Today we’re going to share our most memorable diabetes day. You can take this anywhere…. your or your loved one’s diagnosis, a bad low, a bad high, a big success, any day that you’d like to share.
So for today’s topic I feel a little limited in what to write about. It seems other bloggers have had tons of experiences with diabetes and can draw upon many memories, good and bad, to write about. I only have less then a months worth of experiences to conjure up, opposed to years worth like many bloggers. It feels like almost every day creates a new memory for me. Take last week for example: 4 days last week I got less than 3 hours of sleep per night because my blood sugar kept dropping below 55 and my Dexcom sensor kept beeping at me (I felt fine even at 50, but not fun). So I had to change my Lantus dosing and have caught back up on sleep. And today, I ate the same things and took the same amount of insulin as previous days that I had consistent blood sugar readings, in the 80-90 range, but today I somehow dropped into the 50’s and couldn’t even begin to guess why. So everyday is a new memory and learning experience. But to write about my fondest memory, I will recap my story for everyone who does or does not know it.
I was diagnosed with type one diabetes on April 22, 2013. About 3 weeks leading up to my diagnosis and subsequent hospital stay, I began to get sicker and sicker. I lost about 50 pounds in 2 months, I got fatigued to the point of having to lie down/nap after walking up the stairs, I got dehydrated, I could never retain any liquid and I urinated all the time. I did not know this at the time but these are symptoms of Diabetic Ketoacidosis (DKA) and this is what put me in the hospital for a night. But the scarey thing is that I was going on with everyday life despite being as sick as I was. I was driving myself around, going to class, going to work, and I even went to the gun range and shot shotguns with my brother (yikes!). But luckily nothing bad came from the guns or the driving.
After several weeks, my weight loss never ceased, I never started feeling better, so it became time to go to the doctor. I met with the family doctor and he took my blood and made me pee in a cup, and just by my urine gave me a 98% chance I was diabetic due to the quantity of blood sugar in my urine. Just to be sure, he gave me prescriptions to fill for insulin and told me how much to take, then sent me home till the blood test results came back the next day.
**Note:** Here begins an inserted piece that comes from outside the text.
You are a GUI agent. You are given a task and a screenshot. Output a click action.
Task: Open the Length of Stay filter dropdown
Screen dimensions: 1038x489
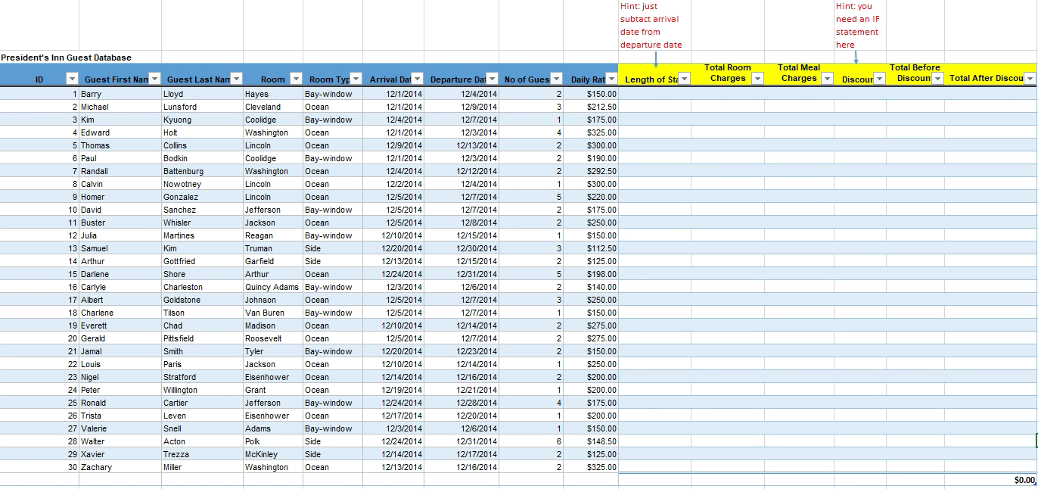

He called me 3 hours before our appointment the following day to tell me to come in and see him. He tells me what I already have figured out: I have type one diabetes. He also tells me if he could have done something differently he would have put me in the hospital the previous day because the blood tests show just how sick I actually was. So here began my night of no sleep, IVs, blood being drawn every 2 hours, and blood sugar tests every hour at the hospital. The main reasons I was put into the hospital was for the DKA, dehydration, and low (bordering no) potassium. Something about DKA depletes and doesn’t allow you to absorb any more potassium. The worst part of the whole hospital stay were 10 IV bags of potassium, which do not feel good at all being pumped into your veins. The potassium must be thicker then the other IV fluid because it hurt. It felt like something was so cold in your veins that it burned. I hope no one has to experience this, it is not fun at all.
So that is my fondest diabetes related memory, and probably always will be. It’s the day my life changed forever. But hopefully in the years to come, I can accumulate many more good memories then bad ones, especially related to diabetes.